─── Supplied entries
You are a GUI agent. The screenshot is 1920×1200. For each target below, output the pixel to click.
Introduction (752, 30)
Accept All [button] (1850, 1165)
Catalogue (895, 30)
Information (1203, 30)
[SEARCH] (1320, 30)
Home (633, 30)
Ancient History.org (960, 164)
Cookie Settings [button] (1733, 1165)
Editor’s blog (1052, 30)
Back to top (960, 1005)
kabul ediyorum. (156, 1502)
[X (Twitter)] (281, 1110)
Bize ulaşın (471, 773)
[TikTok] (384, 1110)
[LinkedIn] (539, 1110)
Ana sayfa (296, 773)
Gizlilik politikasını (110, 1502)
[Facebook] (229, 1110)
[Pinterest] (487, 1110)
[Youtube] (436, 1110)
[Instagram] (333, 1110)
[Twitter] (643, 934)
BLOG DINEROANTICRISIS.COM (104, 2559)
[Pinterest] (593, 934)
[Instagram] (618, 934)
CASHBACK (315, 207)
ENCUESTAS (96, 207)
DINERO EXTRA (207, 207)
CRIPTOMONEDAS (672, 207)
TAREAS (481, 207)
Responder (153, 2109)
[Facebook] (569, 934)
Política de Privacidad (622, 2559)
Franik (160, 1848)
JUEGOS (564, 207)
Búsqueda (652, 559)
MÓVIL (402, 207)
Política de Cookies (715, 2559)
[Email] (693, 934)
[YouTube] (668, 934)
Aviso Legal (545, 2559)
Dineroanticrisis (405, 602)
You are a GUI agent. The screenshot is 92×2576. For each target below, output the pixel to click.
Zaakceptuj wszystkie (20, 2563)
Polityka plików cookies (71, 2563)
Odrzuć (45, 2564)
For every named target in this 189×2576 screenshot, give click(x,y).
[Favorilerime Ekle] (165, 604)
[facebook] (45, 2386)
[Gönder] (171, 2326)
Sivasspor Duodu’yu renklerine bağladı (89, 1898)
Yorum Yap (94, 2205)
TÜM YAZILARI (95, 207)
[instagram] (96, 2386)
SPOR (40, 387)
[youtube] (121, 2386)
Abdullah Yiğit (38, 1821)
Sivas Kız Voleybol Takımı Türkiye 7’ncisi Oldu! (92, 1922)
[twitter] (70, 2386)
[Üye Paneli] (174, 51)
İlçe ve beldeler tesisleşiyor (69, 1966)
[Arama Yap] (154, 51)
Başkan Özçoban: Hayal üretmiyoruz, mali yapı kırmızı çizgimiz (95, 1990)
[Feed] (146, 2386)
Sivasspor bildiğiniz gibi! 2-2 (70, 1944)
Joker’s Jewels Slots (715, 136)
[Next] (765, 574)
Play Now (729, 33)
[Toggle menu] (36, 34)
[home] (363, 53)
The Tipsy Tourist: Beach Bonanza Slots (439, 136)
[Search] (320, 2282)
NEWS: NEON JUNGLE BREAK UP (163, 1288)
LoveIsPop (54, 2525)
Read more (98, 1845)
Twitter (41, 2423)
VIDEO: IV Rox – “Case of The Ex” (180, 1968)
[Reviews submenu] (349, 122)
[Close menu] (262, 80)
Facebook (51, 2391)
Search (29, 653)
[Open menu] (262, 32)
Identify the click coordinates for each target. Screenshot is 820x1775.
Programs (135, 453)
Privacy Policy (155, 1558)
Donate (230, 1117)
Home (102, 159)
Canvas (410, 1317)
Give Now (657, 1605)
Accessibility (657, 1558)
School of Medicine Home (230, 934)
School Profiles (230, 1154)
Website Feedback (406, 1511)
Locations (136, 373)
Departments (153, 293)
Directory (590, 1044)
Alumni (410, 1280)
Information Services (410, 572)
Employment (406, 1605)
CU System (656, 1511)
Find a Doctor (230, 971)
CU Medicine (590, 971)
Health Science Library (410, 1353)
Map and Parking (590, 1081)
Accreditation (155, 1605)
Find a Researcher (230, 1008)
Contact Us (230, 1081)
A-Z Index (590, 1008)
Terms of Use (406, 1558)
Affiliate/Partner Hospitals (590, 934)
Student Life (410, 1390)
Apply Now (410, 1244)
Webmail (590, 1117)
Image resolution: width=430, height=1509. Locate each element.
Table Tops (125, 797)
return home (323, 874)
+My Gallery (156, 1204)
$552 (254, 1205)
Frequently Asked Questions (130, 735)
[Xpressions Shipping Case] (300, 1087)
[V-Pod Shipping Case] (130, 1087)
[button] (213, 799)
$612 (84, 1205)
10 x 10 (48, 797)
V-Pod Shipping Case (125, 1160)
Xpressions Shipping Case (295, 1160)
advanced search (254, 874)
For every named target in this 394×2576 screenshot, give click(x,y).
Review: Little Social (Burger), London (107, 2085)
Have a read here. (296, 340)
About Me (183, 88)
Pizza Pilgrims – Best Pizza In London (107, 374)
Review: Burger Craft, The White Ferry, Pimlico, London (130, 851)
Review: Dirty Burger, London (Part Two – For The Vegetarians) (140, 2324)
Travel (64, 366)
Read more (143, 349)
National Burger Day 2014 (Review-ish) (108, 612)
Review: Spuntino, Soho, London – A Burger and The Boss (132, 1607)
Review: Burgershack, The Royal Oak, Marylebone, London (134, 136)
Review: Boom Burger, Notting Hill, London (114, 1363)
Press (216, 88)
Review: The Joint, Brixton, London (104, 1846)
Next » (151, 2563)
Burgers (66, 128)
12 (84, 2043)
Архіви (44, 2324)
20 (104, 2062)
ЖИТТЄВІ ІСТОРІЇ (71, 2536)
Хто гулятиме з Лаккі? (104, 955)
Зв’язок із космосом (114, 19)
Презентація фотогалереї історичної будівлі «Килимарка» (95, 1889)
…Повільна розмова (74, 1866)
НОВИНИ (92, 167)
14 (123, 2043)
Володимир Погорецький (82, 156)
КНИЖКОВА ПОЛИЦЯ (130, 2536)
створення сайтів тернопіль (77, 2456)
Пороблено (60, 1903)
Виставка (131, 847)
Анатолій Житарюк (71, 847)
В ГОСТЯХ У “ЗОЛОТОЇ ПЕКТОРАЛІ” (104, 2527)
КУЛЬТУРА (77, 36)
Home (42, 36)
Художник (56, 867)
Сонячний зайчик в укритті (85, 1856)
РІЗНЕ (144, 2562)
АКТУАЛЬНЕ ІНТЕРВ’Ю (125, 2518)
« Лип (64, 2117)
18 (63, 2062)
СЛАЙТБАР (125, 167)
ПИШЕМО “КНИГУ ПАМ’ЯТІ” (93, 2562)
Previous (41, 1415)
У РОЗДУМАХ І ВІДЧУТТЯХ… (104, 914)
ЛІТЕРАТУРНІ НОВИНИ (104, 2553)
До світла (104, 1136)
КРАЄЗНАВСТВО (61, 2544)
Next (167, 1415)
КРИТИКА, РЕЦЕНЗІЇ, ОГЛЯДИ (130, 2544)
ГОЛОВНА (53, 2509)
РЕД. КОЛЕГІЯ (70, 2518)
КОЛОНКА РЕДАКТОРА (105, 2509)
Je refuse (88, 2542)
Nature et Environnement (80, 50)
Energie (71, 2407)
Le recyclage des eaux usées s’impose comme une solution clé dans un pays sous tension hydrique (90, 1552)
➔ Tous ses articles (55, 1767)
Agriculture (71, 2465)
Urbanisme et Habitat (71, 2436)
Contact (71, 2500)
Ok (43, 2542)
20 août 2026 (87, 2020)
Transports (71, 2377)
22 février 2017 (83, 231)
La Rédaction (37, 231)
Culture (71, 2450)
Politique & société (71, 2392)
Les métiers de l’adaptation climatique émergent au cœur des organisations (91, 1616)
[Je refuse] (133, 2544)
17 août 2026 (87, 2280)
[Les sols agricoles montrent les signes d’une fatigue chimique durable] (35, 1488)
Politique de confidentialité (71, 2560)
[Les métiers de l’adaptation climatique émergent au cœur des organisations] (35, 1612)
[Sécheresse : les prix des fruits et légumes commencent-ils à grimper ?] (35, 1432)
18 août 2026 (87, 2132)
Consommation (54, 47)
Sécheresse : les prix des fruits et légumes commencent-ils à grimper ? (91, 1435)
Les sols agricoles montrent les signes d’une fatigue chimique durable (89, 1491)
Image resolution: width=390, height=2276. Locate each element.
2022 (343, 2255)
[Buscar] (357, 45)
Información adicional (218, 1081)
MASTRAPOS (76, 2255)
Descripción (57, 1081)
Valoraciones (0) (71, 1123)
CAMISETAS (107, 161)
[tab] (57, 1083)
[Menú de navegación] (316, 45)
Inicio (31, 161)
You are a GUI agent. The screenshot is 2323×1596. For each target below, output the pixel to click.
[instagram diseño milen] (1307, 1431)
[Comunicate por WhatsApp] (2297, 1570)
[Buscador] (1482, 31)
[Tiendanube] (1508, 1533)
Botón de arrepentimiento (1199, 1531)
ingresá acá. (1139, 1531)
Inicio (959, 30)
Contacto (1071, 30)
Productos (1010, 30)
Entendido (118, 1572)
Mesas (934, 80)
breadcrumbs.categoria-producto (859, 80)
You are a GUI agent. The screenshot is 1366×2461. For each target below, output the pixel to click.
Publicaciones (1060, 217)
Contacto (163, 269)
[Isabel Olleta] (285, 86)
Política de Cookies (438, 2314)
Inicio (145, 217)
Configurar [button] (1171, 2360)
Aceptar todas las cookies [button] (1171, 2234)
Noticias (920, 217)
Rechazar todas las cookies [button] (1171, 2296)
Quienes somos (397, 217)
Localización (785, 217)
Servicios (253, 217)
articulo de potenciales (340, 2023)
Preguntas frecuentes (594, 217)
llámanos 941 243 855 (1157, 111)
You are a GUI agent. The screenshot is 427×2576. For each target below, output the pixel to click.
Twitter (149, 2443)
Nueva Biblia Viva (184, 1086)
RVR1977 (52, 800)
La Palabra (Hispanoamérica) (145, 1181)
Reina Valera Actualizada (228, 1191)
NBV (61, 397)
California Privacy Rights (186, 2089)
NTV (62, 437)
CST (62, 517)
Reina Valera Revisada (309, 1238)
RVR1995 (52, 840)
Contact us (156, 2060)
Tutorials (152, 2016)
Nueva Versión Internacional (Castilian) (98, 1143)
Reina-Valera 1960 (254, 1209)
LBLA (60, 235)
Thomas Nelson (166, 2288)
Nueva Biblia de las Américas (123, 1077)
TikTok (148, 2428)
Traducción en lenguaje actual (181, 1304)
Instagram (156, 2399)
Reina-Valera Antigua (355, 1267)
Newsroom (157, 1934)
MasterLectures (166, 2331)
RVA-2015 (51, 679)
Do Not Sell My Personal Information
──────
* Work to be completed *
Output the number of lines in the records above that contain the string "adaptation", and no other text.

* Response to the exercise *
2